Lorsque nous arrivâmes au commissariat, les collègues d’Anna étaient tous agglutinés sur le pas de la porte de son bureau, considérant les débris de verre au sol et le store défoncé, et essayant de comprendre ce qui s’était passé. La réponse était pourtant simple. Le commissariat était de plain-pied sur la rue. Tous les bureaux se trouvaient à l’arrière du bâtiment et donnaient sur une parcelle de gazon, entourée d’une barrière en planches. Il y avait des caméras de sécurité uniquement dans le parking et aux portes d’accès. L’intrus n’avait eu certainement aucune peine à franchir la barrière et il lui avait suffi de traverser la pelouse pour atteindre la fenêtre du bureau. Il avait ensuite relevé de force les stores, cassé la vitre pour ouvrir la fenêtre et il avait pu pénétrer dans la pièce. C’est un policier qui, en entrant dans le bureau d’Anna pour y déposer du courrier, avait découvert l’effraction.
Un autre était passé la veille, dans l’après-midi, et tout était intact. Cela s’était donc produit durant la nuit.
— Comment personne ne s’est-il rendu compte de ce qui se passait ? demandai-je.
— Si tous les agents sont en patrouille en même temps, il n’y a personne au commissariat, m’expliqua Anna. Ça arrive parfois.
— Et le bruit ? s’interrogea Derek. Ça fait un bruit énorme de remonter ces stores. Personne n’a rien entendu ?

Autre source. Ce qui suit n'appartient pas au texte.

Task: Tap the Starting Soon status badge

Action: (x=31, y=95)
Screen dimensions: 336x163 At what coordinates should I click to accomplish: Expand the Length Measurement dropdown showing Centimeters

Tous les bâtiments alentour étaient des bureaux ou des entrepôts municipaux. Les seuls témoins potentiels étaient les pompiers de la caserne voisine. Mais lorsqu’un policier nous informa que durant la nuit, vers 1 heure du matin, un important accident de la route avait nécessité l’intervention de toutes les patrouilles et des pompiers de la caserne voisine, nous comprîmes que l’intrus avait eu le champ libre.
— Il était caché quelque part, affirma Anna, il a attendu le meilleur moment pour agir. Ça fait peut-être même plusieurs soirs qu’il attendait.
Le visionnage des enregistrements des caméras de sécurité internes du commissariat nous permit d’établir qu’il n’y avait eu aucune intrusion dans le bâtiment. Il y avait une caméra dans le couloir justement, dont l’angle de vue donnait directement sur la porte du bureau d’Anna. Elle était restée close. Celui qui avait pénétré dans le bureau y était resté. C’était donc cette pièce qui avait été ciblée.